Additional Information
The Unitarian New Testament’s five English editions and one US edition to 1821 provoked a storm of establishment reaction. Charges of blasphemy, ignorance, wilful misrepresentation, anarchy and of being the work of ‘the infidel’, were made in a series of books, journals, newspapers and public forums. Its frontispiece claim of offering an ‘improved’ version directly challenged the central tenets of orthodox Christianity - the trinity, the divinity of Christ, the doctrines of atonement, immaculate conception and the immortality of the soul and violated orthodox sentiment in multiple ways and on multiple levels. The claim of being ‘improved’ operated on the assumption that ‘improvement’ was both needed and possible. It carried the implication that the received version was deficient and that therefore adherents to received orthodoxy were also deficient in both their intellectual command and their faith. It challenged the scriptural account on which church authority was built, and by extension through the chain of causal reasoning that structured orthodox belief systems, it challenged, at least in the minds of defenders of the establishment, the hierarchical order of society.

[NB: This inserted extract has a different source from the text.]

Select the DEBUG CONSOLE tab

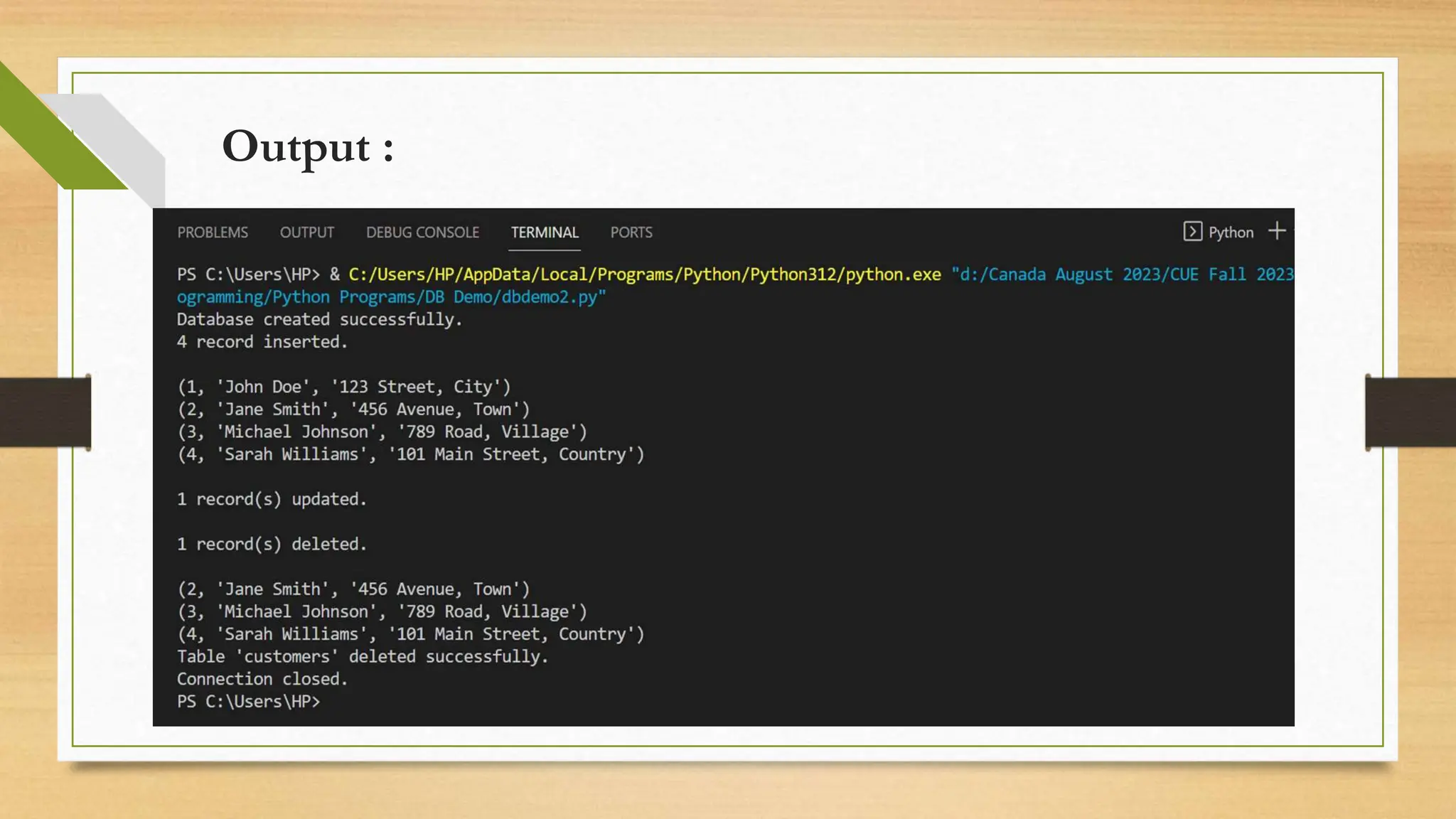tap(422, 232)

Of the many crimes ‘The editors’ of the Unitarian New Testament were accused of, two in particular cut deep into orthodox sentiment. Firstly, the use of the typographical technique of italisation of the entire text of the first two chapters of the Gospels of Mathew and Luke and justified in a footnote on grounds that these chapters were of ‘dubious historical authority’, really asserted that the orthodox account of Christ’s miraculous conception was simply not true. But possibly of even more direct provocation was the offer of Unitarian scriptural heresy to the lower social orders in the form of relatively cheap and mass produced copies. The same radical networks and intentions that produced and distributed cheap copies of the works of Thomas Paine with all its destabilising implications, were recognisable in the personnel, production and distribution of the Unitarian New Testament. The main organiser and one of the editors of the project, was the Reverend Jeremiah Joyce famous as one of the accused in the treason trials of 1794.

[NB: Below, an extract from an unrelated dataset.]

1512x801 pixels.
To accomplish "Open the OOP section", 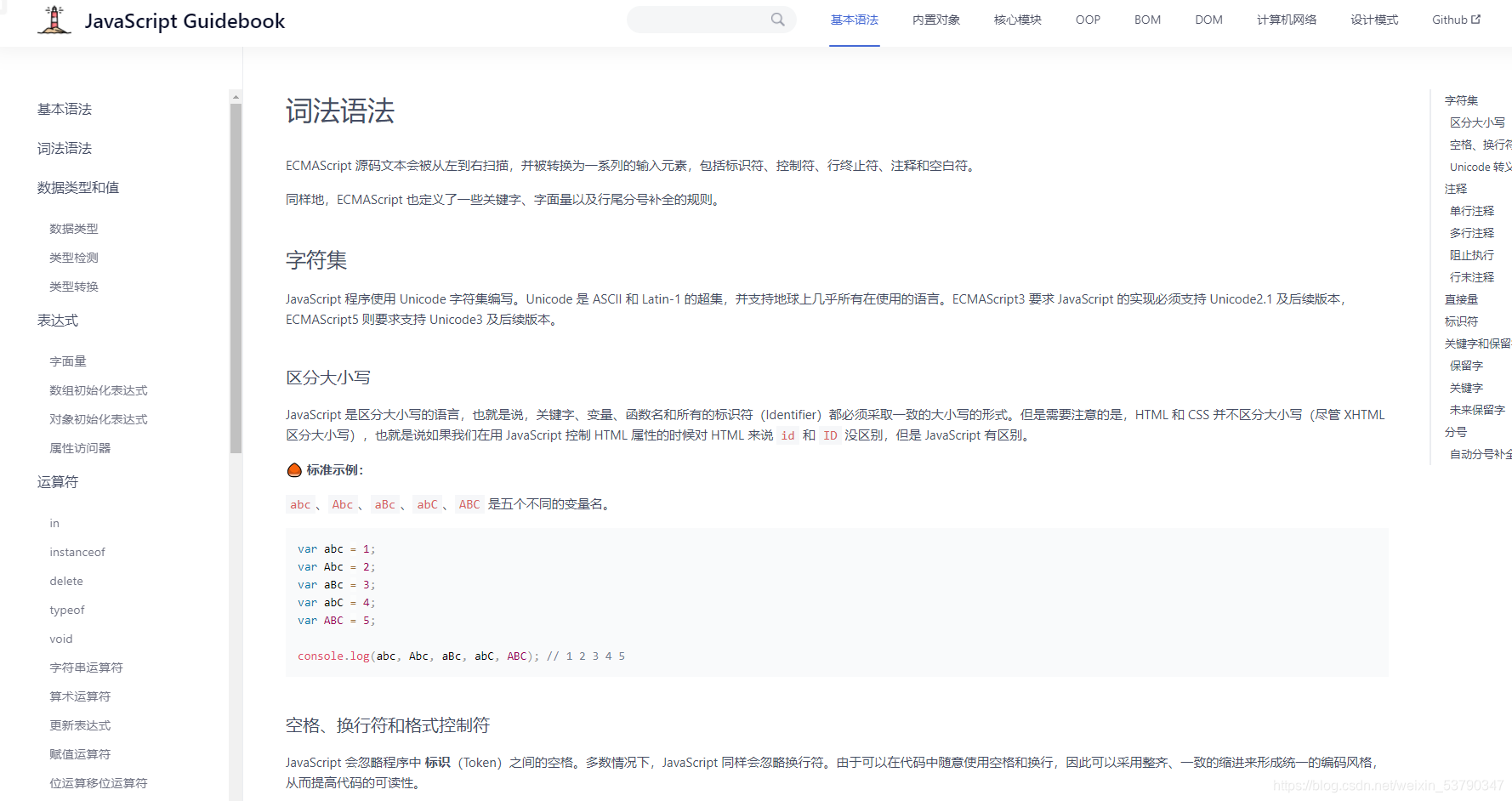I will click(1088, 19).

The story of the Unitarian New Testament is cast against the backdrop of the shifting intellectual and cultural climate of the opening to the nineteenth century. Its editors, heavily implicated as having sympathies and connections with French revolutionary figures, were in a delicate position given the continuing Napoleonic wars. Furthermore, the intellectual authority underpinning the scientific rationalism associated with the deceased Joseph Priestley - the Unitarian figurehead and one of the originators of the Unitarian project - was beginning to lose ground. The effort to produce a version of the New Testament in line with Unitarian theology and scriptural interpretation, can be understood as one of the last expressions of the classic eighteenth century Enlightenment project. Its short life, the embarrassment it caused the community of Unitarians in the first half of the nineteenth century and its virtual silence in the historical record, suggests it was a project that aspired for something it could not achieve.
The Unitarian New Testament was conceived of as providing an uncorrupted, reasoned and true account of Christ’s gospel but it could not deliver. Its theological aspirations were to strip away the obfuscations of myth and the exercise of arbitrary power and render the gospel’s true meaning explicit. Its ‘editors’ – really an assemblage of Unitarian writers both dead and alive - failed to recognise that the language and meaning of the human condition as captured by any written text, does not completely yield to forensic scientism or the demand for material evidence. The intrinsic limitations of written language mean that words show but cannot state their whole meaning. The Unitarian New Testament attempted to state the meaning of its own story but in many ways it was a step too far.